(Aim of the exercise) Your response should be the complete data, transcribed exactly.

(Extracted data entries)
|---|
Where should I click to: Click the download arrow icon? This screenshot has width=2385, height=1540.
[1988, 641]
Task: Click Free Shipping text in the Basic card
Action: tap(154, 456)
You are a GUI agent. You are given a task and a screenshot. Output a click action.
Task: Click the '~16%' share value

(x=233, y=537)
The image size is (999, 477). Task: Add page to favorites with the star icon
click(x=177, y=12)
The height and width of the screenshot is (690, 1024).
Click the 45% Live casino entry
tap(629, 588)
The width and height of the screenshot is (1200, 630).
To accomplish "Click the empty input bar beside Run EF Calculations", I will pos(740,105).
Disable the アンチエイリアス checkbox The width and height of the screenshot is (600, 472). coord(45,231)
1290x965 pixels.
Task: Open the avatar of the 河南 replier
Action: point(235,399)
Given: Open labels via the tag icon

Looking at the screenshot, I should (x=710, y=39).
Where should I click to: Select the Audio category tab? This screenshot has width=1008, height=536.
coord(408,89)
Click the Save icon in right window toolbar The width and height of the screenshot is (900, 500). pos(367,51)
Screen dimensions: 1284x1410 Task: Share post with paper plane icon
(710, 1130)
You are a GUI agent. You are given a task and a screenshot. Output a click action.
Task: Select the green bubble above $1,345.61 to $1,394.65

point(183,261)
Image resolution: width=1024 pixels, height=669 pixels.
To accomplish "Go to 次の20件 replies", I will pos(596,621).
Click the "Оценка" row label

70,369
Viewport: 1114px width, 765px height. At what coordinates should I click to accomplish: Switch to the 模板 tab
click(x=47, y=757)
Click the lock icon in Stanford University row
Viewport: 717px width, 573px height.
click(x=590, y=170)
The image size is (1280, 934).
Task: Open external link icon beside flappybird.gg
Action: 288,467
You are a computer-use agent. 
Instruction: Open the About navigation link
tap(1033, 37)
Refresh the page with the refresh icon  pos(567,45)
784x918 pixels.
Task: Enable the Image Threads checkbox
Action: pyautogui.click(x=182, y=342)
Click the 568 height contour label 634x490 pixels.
|---|
(Task answer)
Where should I click to: Click the download arrow icon? This screenshot has width=2385, height=1540.
[1988, 641]
Task: Click Free Shipping text in the Basic card
Action: tap(154, 456)
You are a GUI agent. You are given a task and a screenshot. Output a click action.
Task: Click the '~16%' share value

(x=233, y=537)
The image size is (999, 477). Task: Add page to favorites with the star icon
click(x=177, y=12)
The height and width of the screenshot is (690, 1024).
Click the 45% Live casino entry
tap(629, 588)
The width and height of the screenshot is (1200, 630).
To accomplish "Click the empty input bar beside Run EF Calculations", I will pos(740,105).
Disable the アンチエイリアス checkbox The width and height of the screenshot is (600, 472). coord(45,231)
1290x965 pixels.
Task: Open the avatar of the 河南 replier
Action: point(235,399)
Given: Open labels via the tag icon

Looking at the screenshot, I should (x=710, y=39).
Where should I click to: Select the Audio category tab? This screenshot has width=1008, height=536.
coord(408,89)
Click the Save icon in right window toolbar The width and height of the screenshot is (900, 500). pos(367,51)
Screen dimensions: 1284x1410 Task: Share post with paper plane icon
(710, 1130)
You are a GUI agent. You are given a task and a screenshot. Output a click action.
Task: Select the green bubble above $1,345.61 to $1,394.65

point(183,261)
Image resolution: width=1024 pixels, height=669 pixels.
To accomplish "Go to 次の20件 replies", I will pos(596,621).
Click the "Оценка" row label

70,369
Viewport: 1114px width, 765px height. At what coordinates should I click to accomplish: Switch to the 模板 tab
click(x=47, y=757)
Click the lock icon in Stanford University row
Viewport: 717px width, 573px height.
click(x=590, y=170)
The image size is (1280, 934).
Task: Open external link icon beside flappybird.gg
Action: 288,467
You are a computer-use agent. 
Instruction: Open the About navigation link
tap(1033, 37)
Refresh the page with the refresh icon  pos(567,45)
784x918 pixels.
Task: Enable the Image Threads checkbox
Action: pyautogui.click(x=182, y=342)
Click the 568 height contour label 634x490 pixels.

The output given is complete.